« Femmes, encore un effort ! »

La mise en oeuvre du Code de la famille adopté par le Parlement il y a cinq mois se heurte à des difficultés, déplore la féministe Leïla Rhiwi.

Publié le 28 juin 2004 Lecture : 6 minutes.

Militante féministe de longue date, Leïla Rhiwi a dirigé le collectif associatif du « Printemps de l’Égalité » constitué en 2000 pour promouvoir la réforme de la Moudawana, le Code de la famille marocain. Elle poursuit aujourd’hui ses activités au sein de l’Association démocratique des femmes du Maroc (ADFM), qu’elle a présidée de 1998 à 2003, et continue à enseigner à l’école d’ingénieurs Mohamedia, à Rabat. Un peu plus de cinq mois après l’adoption de la réforme par les députés, elle évoque les obstacles à son application. Et les luttes qu’il reste à mener.

Jeune Afrique/L’intelligent : La réforme de la Moudawana a été votée par le Parlement le 16 janvier dernier. Commence-t-elle à être appliquée ?
Leïla Rhiwi : Son application est problématique parce que les mesures d’accompagnement font défaut. Et que les mentalités doivent encore évoluer. Il faut donc vulgariser la réforme et, avant tout, sensibiliser les juges. Jusqu’à présent, cela n’a pas été fait.
Un guide de procédure destiné aux magistrats vient tout juste d’être mis au point. Comme pour tout texte de loi, une marge d’interprétation est laissée au juge. Or la plupart des magistrats sont très conservateurs. L’article concernant la polygamie précise que le mari doit avoir une raison « suffisamment forte » pour prétendre à une seconde épouse. De quel genre de raisons peut-il s’agir ? La loi ne le précisant pas, il revient au juge de
l’apprécier. Pour l’instant, nous n’avons parcouru que la moitié du chemin.
J.A.I. : Combien de temps faudra-t-il pour qu’elle entre dans les faits ?
L.R. : La loi va contribuer à l’évolution des mentalités, mais cela prendra du temps, peut-être une génération. Pourtant, la société marocaine est déjà en pleine mutation. Les femmes peuvent aujourd’hui accéder à tous les métiers. Elles ont commencé à bouleverser les rôles, il leur reste à modifier la répartition du pouvoir au sein de la société.
J.A.I. : Quelle est la principale avancée de ce texte ?
L.R. : L’esprit et la philosophie de la loi sont essentiels. Le texte consacre le principe
de l’égalité et de la responsabilité partagée des conjoints. Désormais, la femme ne doit plus obéissance à son mari en échange de son entretien matériel. Cela étant accepté, les batailles à venir seront plus faciles.
J.A.I. : Plus concrètement ?

- **DONNÉES RECUEILLIES**:
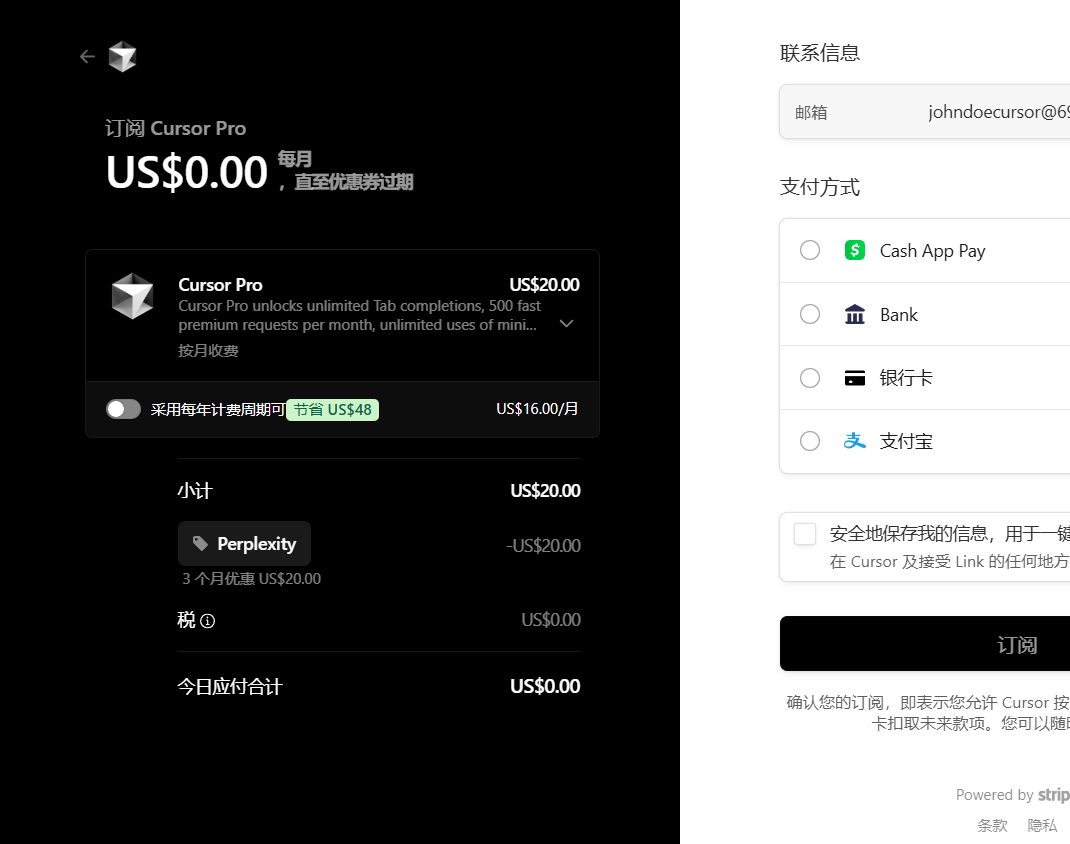Check the save my information box
The image size is (1070, 844).
click(805, 534)
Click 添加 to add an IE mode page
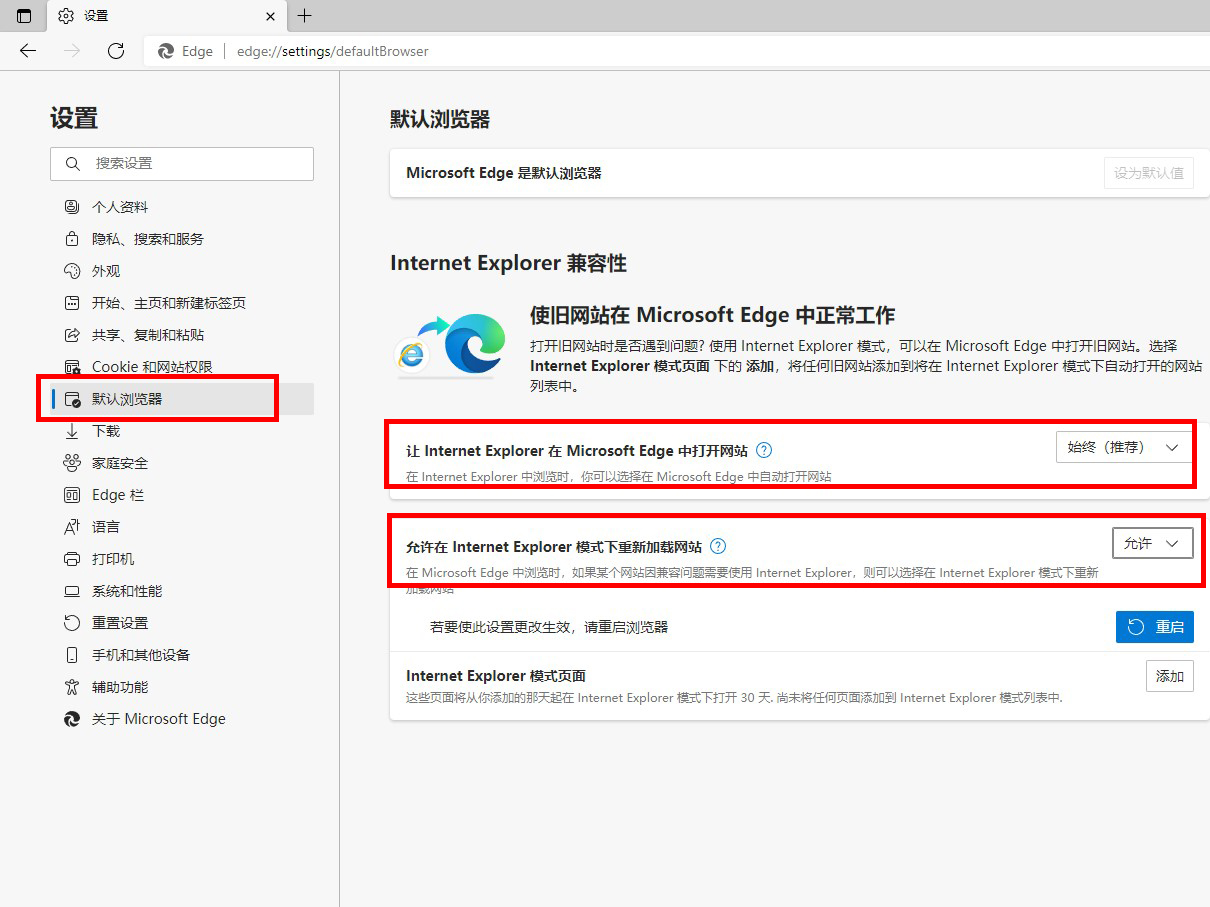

- **CONSIGNE**:
D'après l'extrait sur la réforme de la Moudawana, pendant quelles années Leïla Rhiwi a-t-elle présidé l'Association démocratique des femmes du Maroc ?

- **RÉPONSE**:
De 1998 à 2003.